The British-based husband and wife design duo Clements Ribeiro have long been using old buttons, lace, threads and fabrics in their demi-couture collections. “With recycling,” Inacio Ribeiro says, “you start with last week’s newspaper and turn it into toilet paper. With upcycling, you start with some discarded fabric, and turn it into a premium, luxury garment. There is so much material out there – why create more?

“We didn’t start off to create a conscience product. But, if we do our bit to help, it is an added bonus. For us it was more a case of finding astounding fabric at vintage fairs, beautiful hand-crafted bits that told a story – it was a pity to see that all go to waste.”

“Upcycling”, according to Firth, “moves a garment up the value chain. If you start with a pre-used fibre or plain material, then have a great design brain rip it apart and re-work it, you re-value it entirely. When you add sustainability to that equation, then the idea is potentially revolutionary for fashion.”

“Re-Made in England”, a meticulously hand-crafted line, launched in 2008 by London designer Christopher Raeburn, was created almost entirely from re-appropriated military stocks of uniform and parachute fabric. Another company, sirplus.co.uk, offers men’s wear of an impressively high standard considering the garments are hand-made from what the fashion industry calls “cabbages”: offcuts and surplus fabric.

Jewellers are getting in on upcycling too. Katherine Alexander trawls vintage shops and fairs for costume jewellery that she then re-works into acrylic and resin cuffs, available from www.ateliermayer.com. Firth herself has launched a sustainable necklace, offered on her site eco-age.com.

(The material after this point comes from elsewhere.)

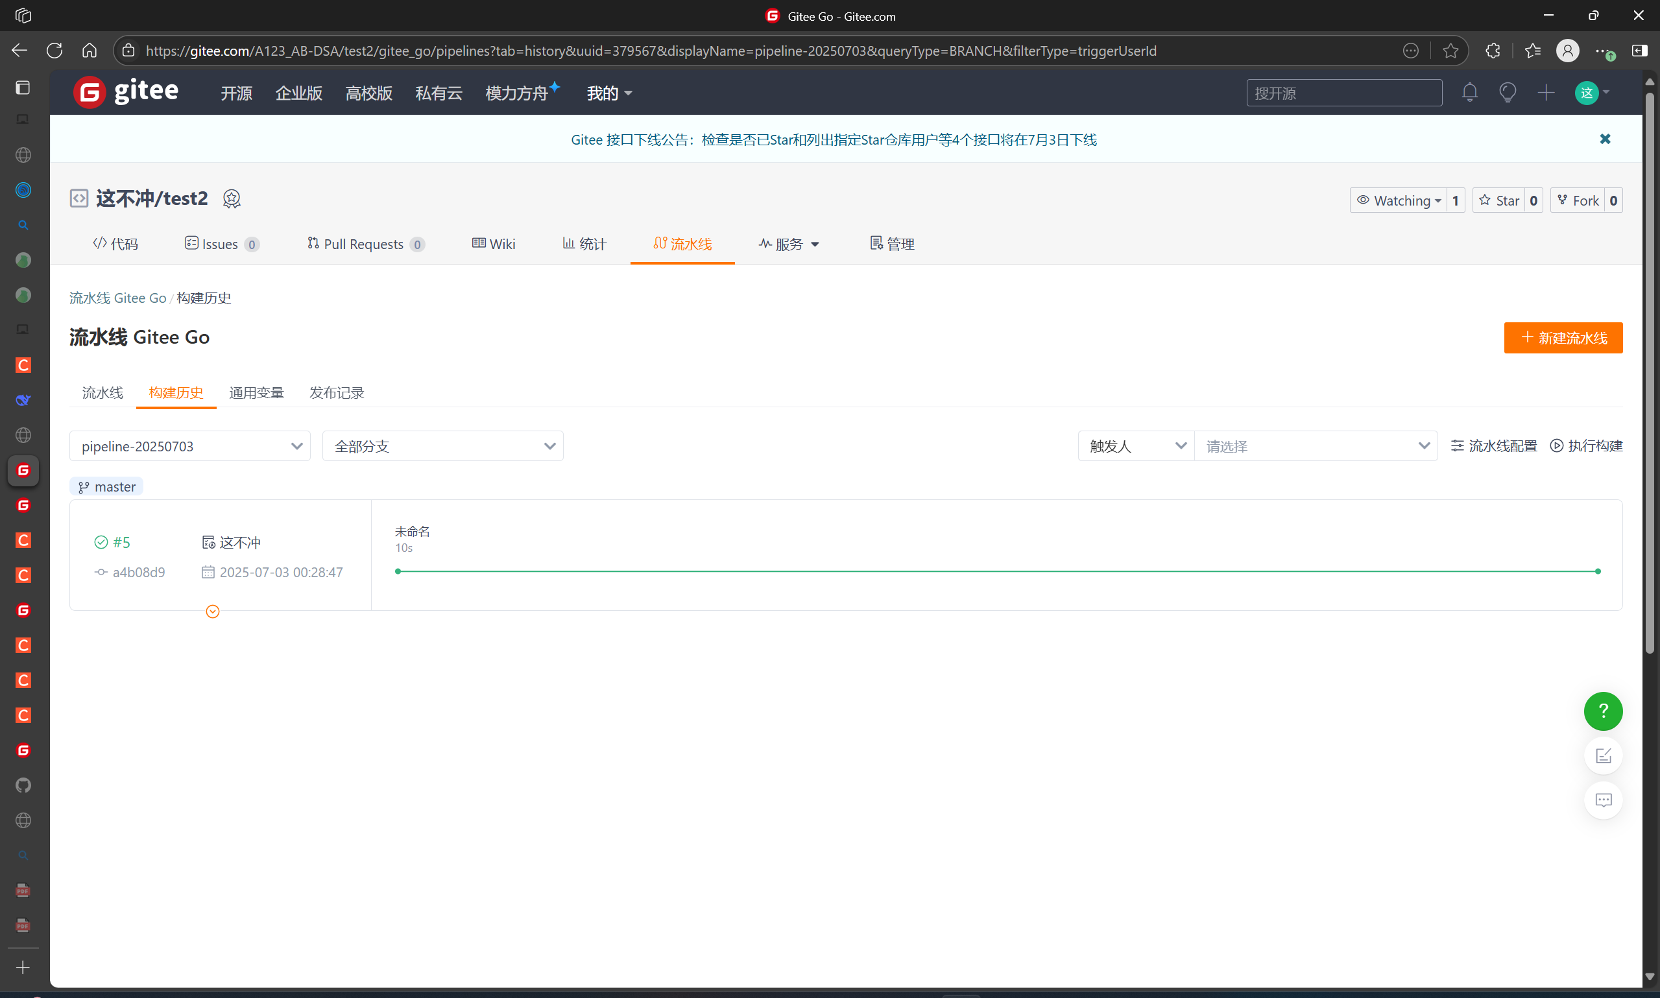Click the plus icon in Gitee header
The width and height of the screenshot is (1660, 998).
click(1546, 92)
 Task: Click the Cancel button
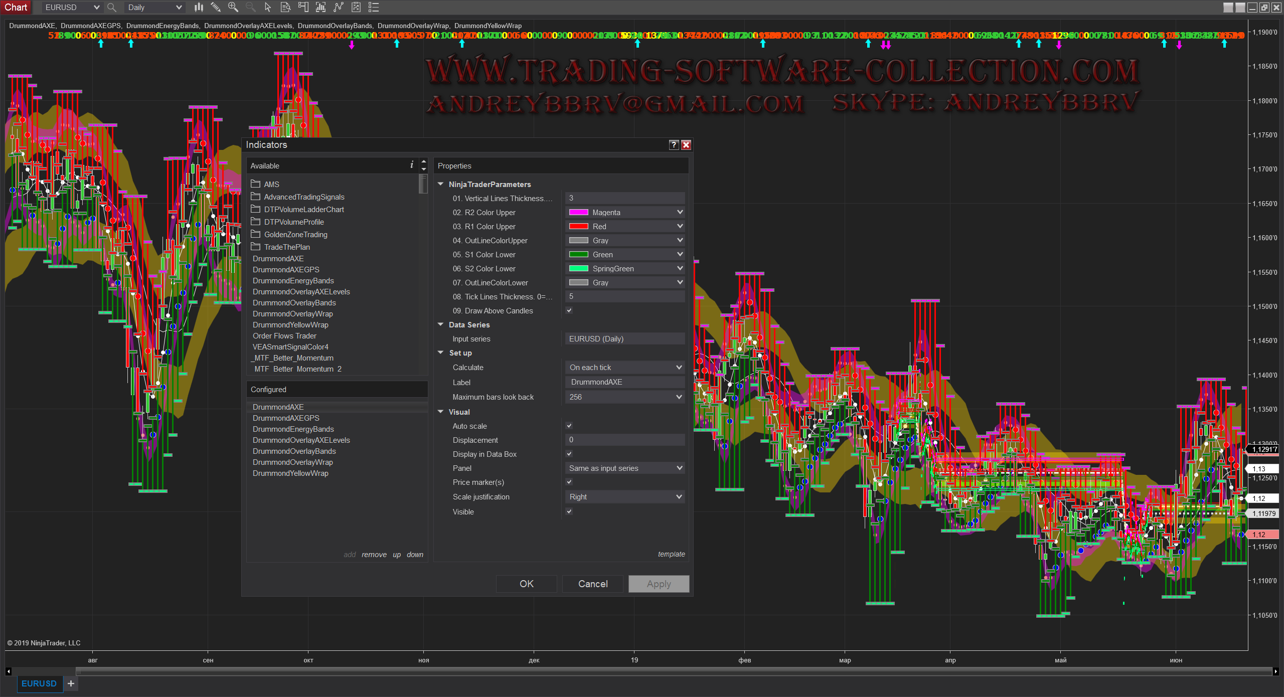pyautogui.click(x=593, y=584)
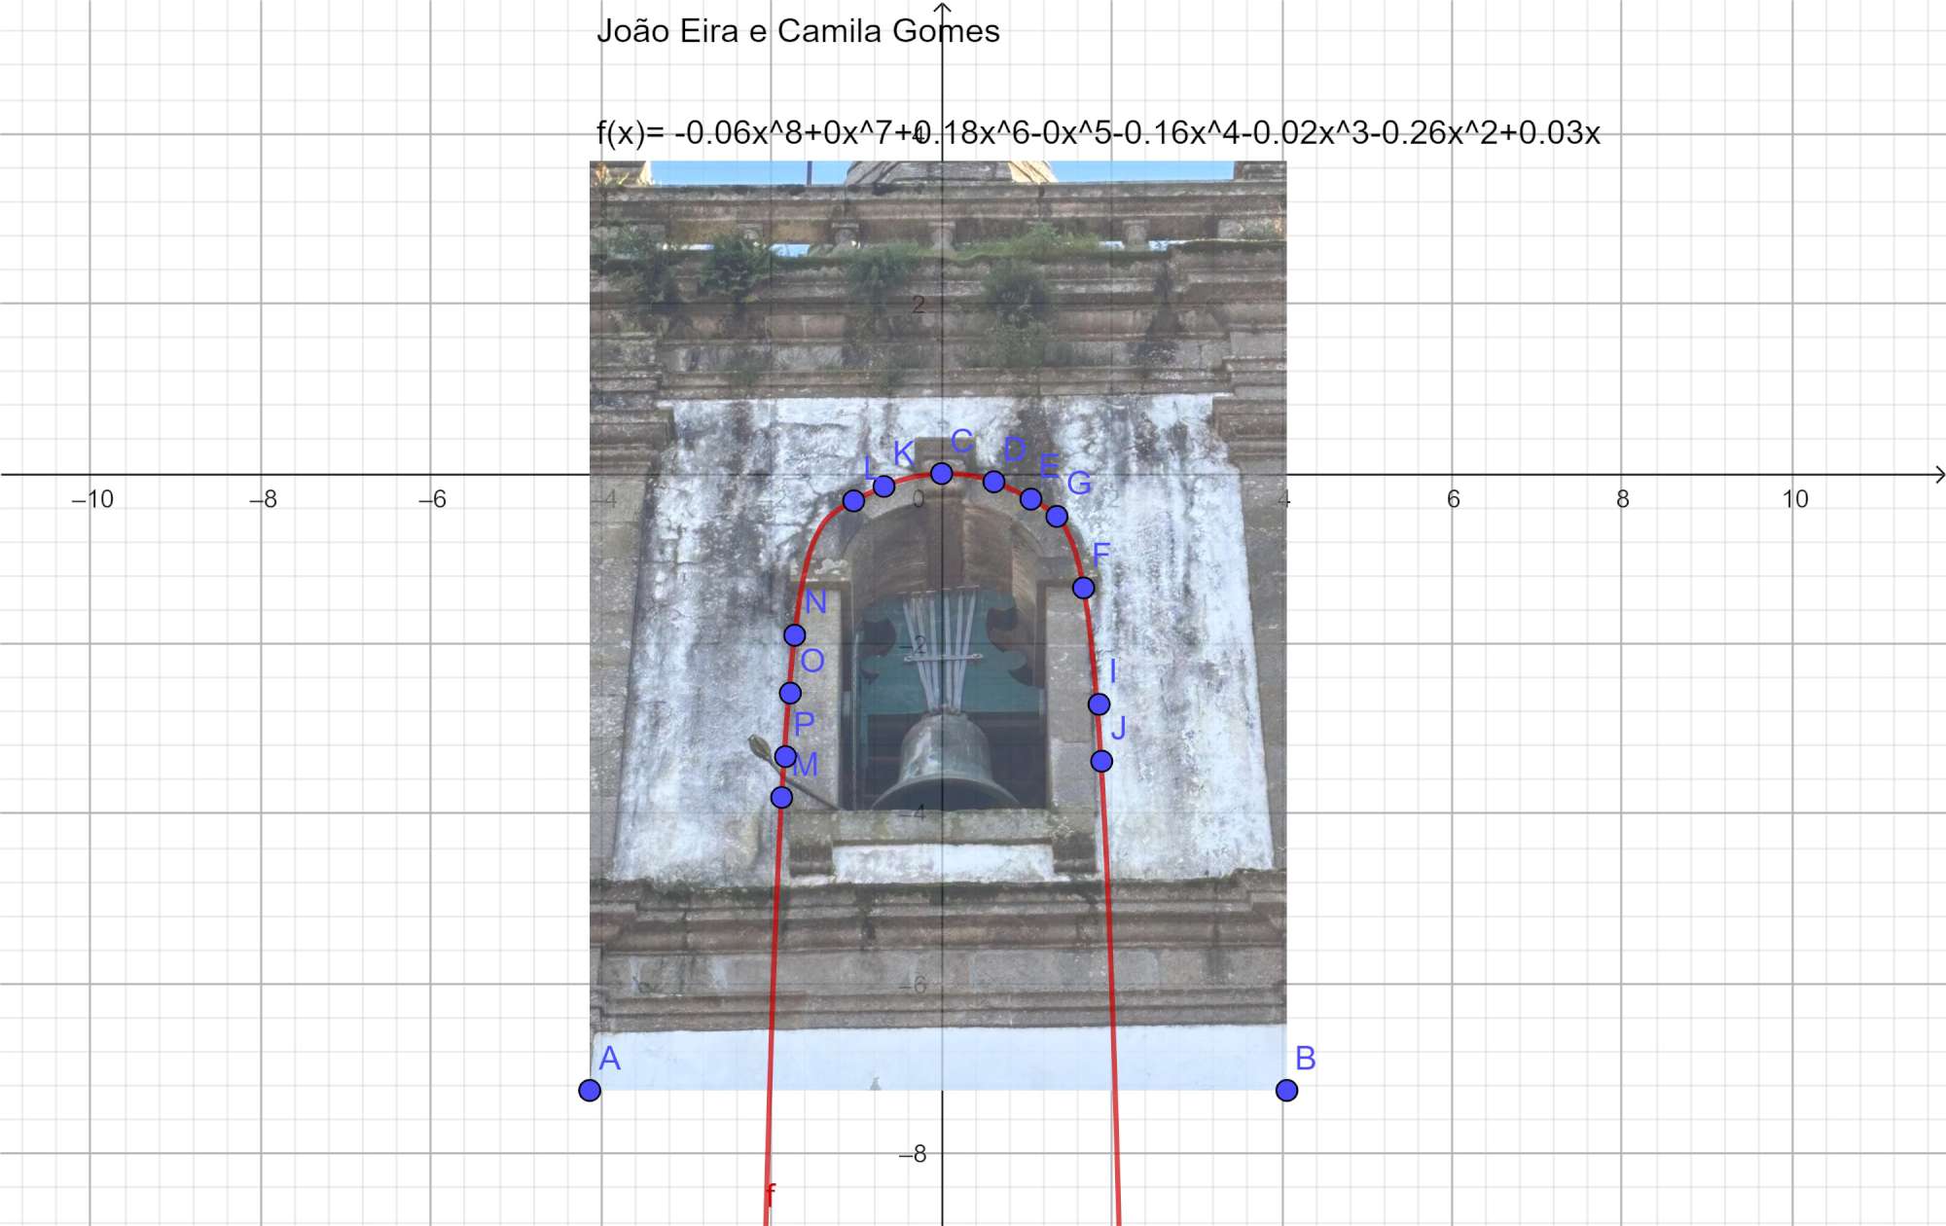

The actress and activist Suzy Amis, wife of Oscar-winning director James Cameron, started her “Red Carpet Green Dress” initiative in 2009. “With [the release of] Avatar, it was obvious that we were going to be on the red carpet a lot and, when I started looking for dresses, I soon realised there were very few high-end, sustainable garments out there. The idea struck to have a global design contest – all the entrants have to pay a fee, which goes to charity – and that year I wore the winning design on the Oscar red carpet.”

She adds: “It was really important for me to send out a message [saying] that, yes, you can live sustainably and consciously with the planet, yet not give up on style.” At Sunday’s Oscars, the “Red Carpet Green Dress” winning dress by Miami-based Valentina Delfino will be worn by Missi Pyle, who appears in The Artist.

Eco-awareness is not only an upmarket trend. In April the Swedish retail giant H&M launches an eco line with Michelle Williams as an early adopter: the best actress nominee wore a custom-designed H&M eco dress for her turn on the Baftas red carpet. And later this spring Firth will introduce a sustainable collaboration with Yoox.com.